We help cultural heritage institutions scan high school yearbooks. To date we’ve added over 8,200 to DigitalNC. Less than 5% come from African American high schools*. There are a lot of reasons for this – sometimes African American schools couldn’t afford to create a yearbook, or few members of their student population could purchase one. There were a lot fewer African American schools compared to white schools, too. Many cultural heritage institutions, due to implicit or explicit bias, haven’t collected them over the years. In addition, families may be less likely to give them up to a predominantly white collecting institution. We’re always so glad to see them come through our doors, with an awareness of the fact that they represent vibrant communities flourishing within a repressive social structure.
To highlight the rarity of these yearbooks and to possibly help locate more, we’ve created a list of the names and locations of all of the public African American high schools compiled from the North Carolina Educational Directory around the time that the schools were desegregated.
You can see from the image above that the list includes
- the school’s name along with any variants we’ve uncovered,
- whether or not we have any yearbooks on DigitalNC.org,
- a link to a known alumni association’s website, and
- links to the Educational Directories where the school’s name was located.
The Educational Directory series was compiled and produced by the State Department of Public Instruction. These directories are incredibly useful for researching public school history. They list the names of schools along with locations and statistics. In the years leading up to 1964, “negro” schools were listed separately from white schools for each county, as shown in the excerpt below.
Beginning in the 1964-1965 Educational Directory – a full 10 years after the federal abolition of school segregation – schools were no longer designated as “negro” or white. Full integration in North Carolina took even longer, only completing in 1971.
In addition to the list of schools, we’ve created a North Carolina African American High Schools exhibit page through which you can more easily browse or search the African American high school yearbooks currently available on DigitalNC.

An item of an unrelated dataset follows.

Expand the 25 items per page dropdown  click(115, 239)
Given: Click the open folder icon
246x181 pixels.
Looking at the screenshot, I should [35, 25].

We hope that both the exhibit page and the list are useful for those who may not know the name of the African American high school that used to exist in their county or community, or who may be looking for yearbooks from a particular school or area of the state. Both will be updated if our partners are able to locate more yearbooks for digitization. If you have questions, check our Yearbook Digitization page for more information or contact us.
* During segregation Native Americans were a significantly smaller portion of the population compared to African Americans. Native American children were not allowed to attend white schools. In a few cases they had their own schools; in many they were sent to the “negro” schools. We use the term “African American high schools” for brevity, acknowledging that these institutions educated students with many identities.